Heating augmentation layer design. Initial studies were conducted to optimize concentrations of excipients in the heating layer for achieving the desired increase in skin temperature (the heat is produced by an exothermic iron oxidation reaction). Studies were conducted using the following excipients and [c] ranges: 250-750 mg each of iron powder, charcoal, and vermiculite, 125-250 mg of NaCl, and 0.25-0.5 mL of water. Excised porcine skin was mounted in a 25 mm circular cap and warmed to normal skin temperature of 32° C. on the thermoregulated arm of a diffusion study apparatus (
Initial studies according to another Example were conducted to optimize possible excipient concentrations in the heating augmentation layer 16 to achieve a desired increase in skin temperature (heat is produced by an exothermic iron oxidation reaction). Studies were conducted using the following: 250-750 mg each of iron powder, charcoal, and vermiculite, 125-250 mg of NaCl, and 0.25-0.5 mL of water. Fifteen preliminary studies were performed in which the maximum skin temperature ranged from 35.7° C. (at 79 min) to 59.6° C. (3.41 min).
The combined preliminary data of NLX permeation and skin heating studies demonstrate that all necessary resources and expertise are in place to conduct the proposed work, and findings support the feasibility of the envisioned patch design for treatment of opioid overdose.
Rigor and reproducibility. Scientific rigor will be maintained through all experiments. Diffusion studies of formulations will be carried out in replicates of 6-9. A power analysis was conducted by a biostatistician to detect statistically significant differences between groups. The statistician will be blinded to treatment groups during data analysis. Male and female animals will be included in equal numbers in the treatment groups, and data from each sex will be conducted separately and in combination to see if there are sex differences in the pharmacokinetic studies.
In another Example, parameters of microneedle application and temperature will be optimized to maximize NLX absorption through excised skin in vitro. The working hypothesis was that dissolving microneedles will permit detectable NLX absorption in ≤5 min compared to skin not treated with microneedles. It was further hypothesized that locally generated heat will increase the rate and extent of NLX absorption through the epidermal micropores, with a time of 15-20 min to achieve peak concentration. These targets were selected to align with pharmacokinetics of IM and intranasal delivery. Each patch layer has a benchmark to confirm successful performance.

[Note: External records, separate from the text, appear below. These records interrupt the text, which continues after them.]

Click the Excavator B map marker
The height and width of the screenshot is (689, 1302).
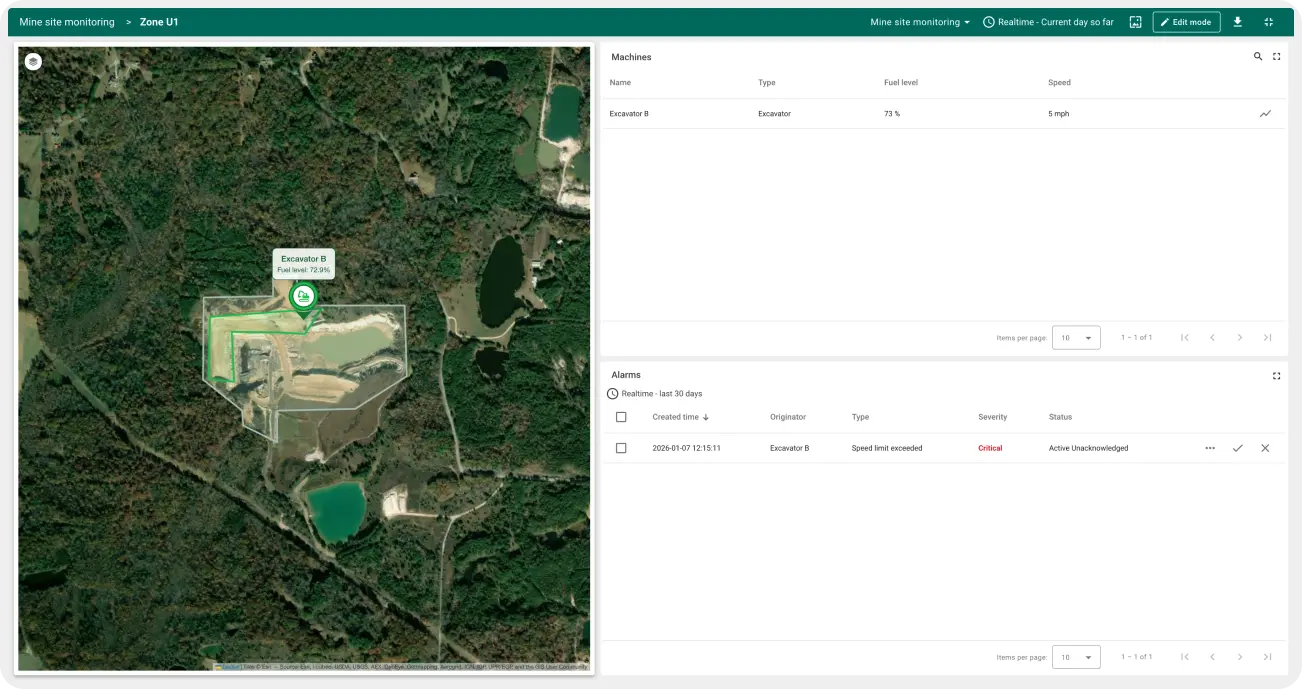303,296
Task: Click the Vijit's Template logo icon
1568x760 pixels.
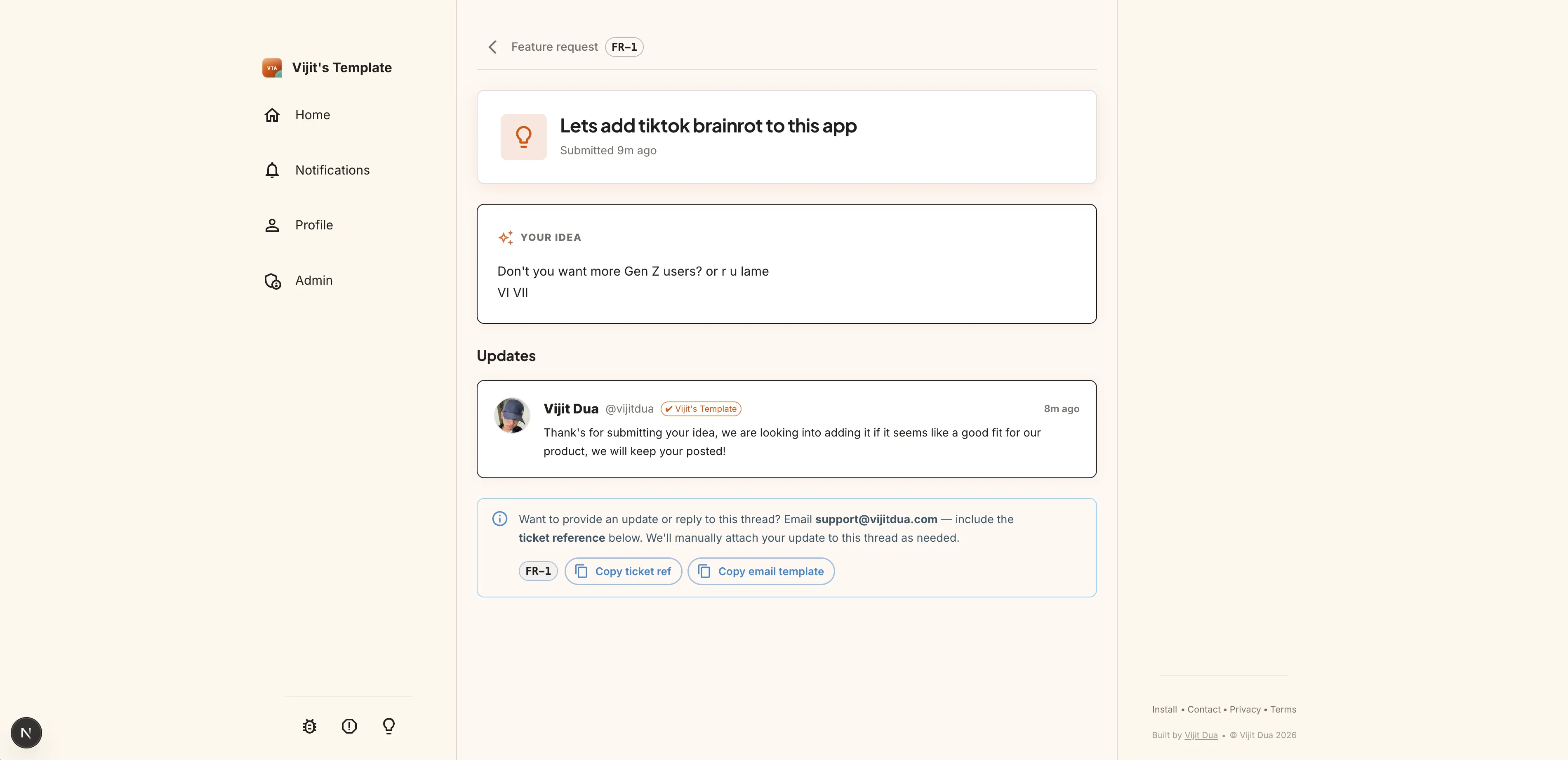Action: [x=272, y=68]
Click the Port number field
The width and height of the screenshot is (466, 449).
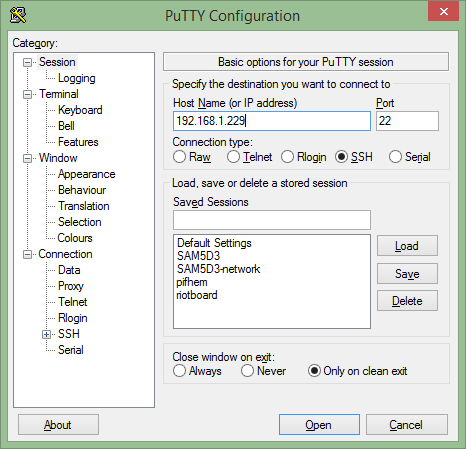407,121
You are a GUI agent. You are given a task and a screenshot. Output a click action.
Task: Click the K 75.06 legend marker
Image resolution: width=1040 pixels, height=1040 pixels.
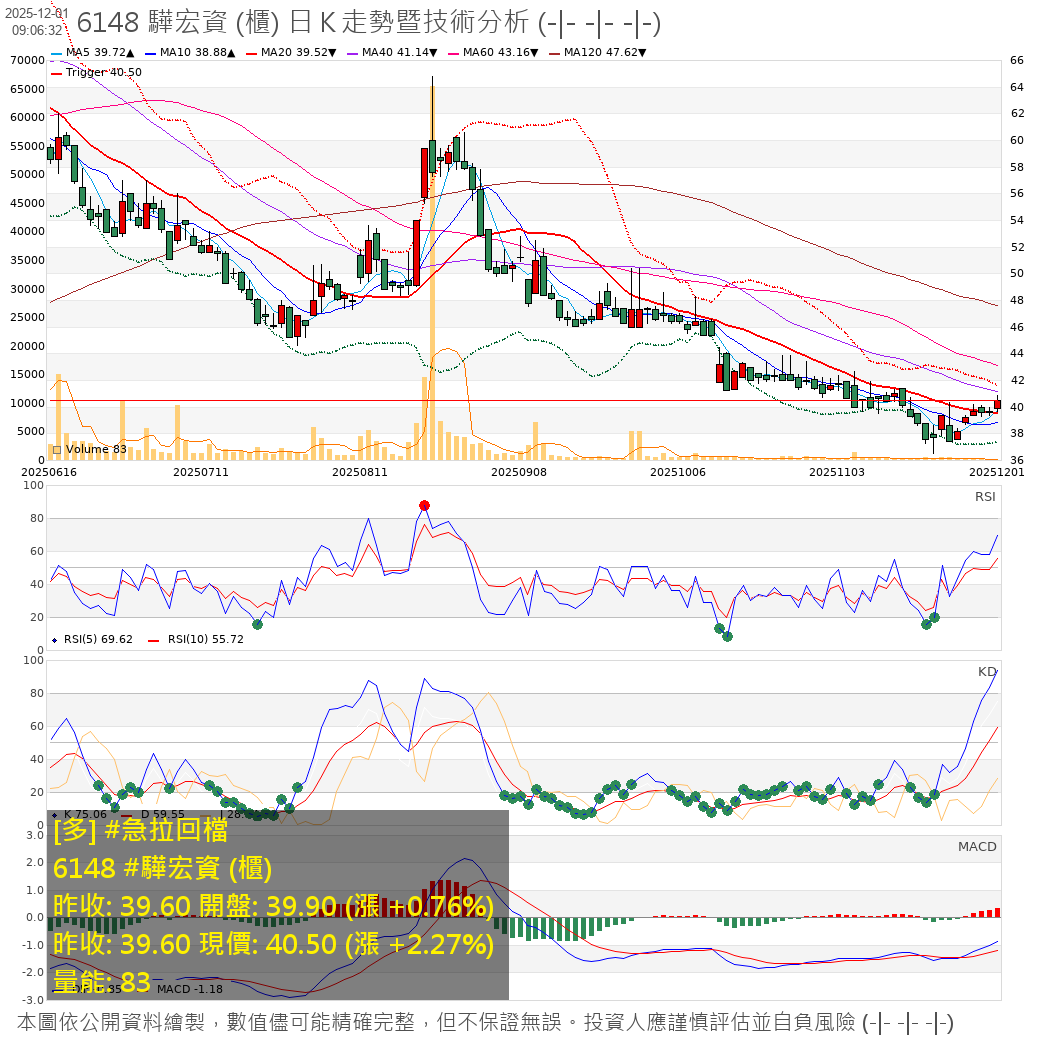54,815
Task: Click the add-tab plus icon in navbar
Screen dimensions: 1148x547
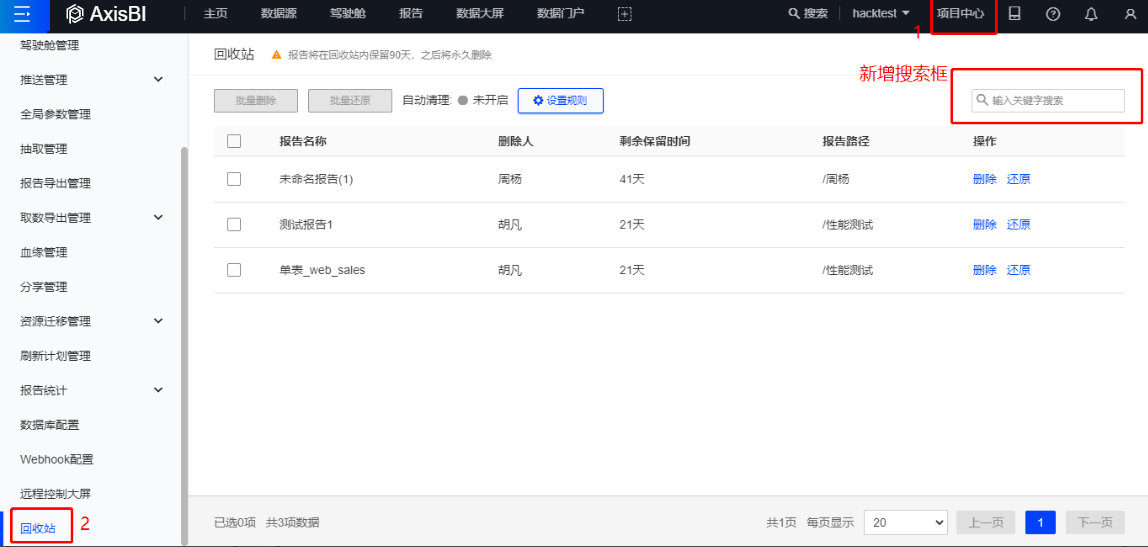Action: coord(625,14)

Microneedles. Dissolving NLX microneedles fabricated with 98.5-100% polyvinylpyrrolidone (PVP) and 0.5-1.5% carboxymethylcellulose (CMC) were selected because they are biocompatible, produce microneedles of appropriate strength for skin insertion, and rapidly dissolve. They are made in a layer of 100 microneedles (600 μm length) using a silicone mold (Mpatch™ Microneedle Template). NLX solubility in each mixture will be determined and microneedles will be loaded with the highest NLX concentration. Compression and mechanical tests will be performed on a rotational rheometer with 25 mm disposable plate attachments, using methods modified from previous reports. After appropriate mechanical properties are achieved the microneedles will be attached to an adhesive backing and applied to excised porcine skin using finger pressure (to mimic real world conditions); the backing will ensure that the microneedles maintain skin contact. Optical coherence tomography will be used to measure insertion depth. Microneedles will be examined with SEM before and after 1, 2, and 5 min. insertion times.
Transdermal gel. Initial studies will be performed with a 15% NLX gel as described above. Stability studies will be performed at 32° C. and 42° C. to monitor for drug degradation (42° C. will only be applied for 1 hr. as the commercial patch would not be subjected to this temperature for long times). Samples will be collected at predetermined intervals; NLX will be quantified with HPLC. A drug-in-adhesive gel approach and other carriers like those discussed above will also be studied, which will simplify and optimize end patch design. For example, NLX solubility in various pressure-sensitive acrylic adhesives will be determined, and the highest concentration will be loaded.
Heating augmentation layer. Oxygen initiated exothermic reactions of iron oxidation will be used as the heating mechanism; this has been effective for other patches. A heating “pod” will be used, starting with the excipients and concentrations described in the preliminary data. The excipients will be contained in loosely woven gauze pouches and these heating pods will be kept in tightly capped vials to prevent air exposure.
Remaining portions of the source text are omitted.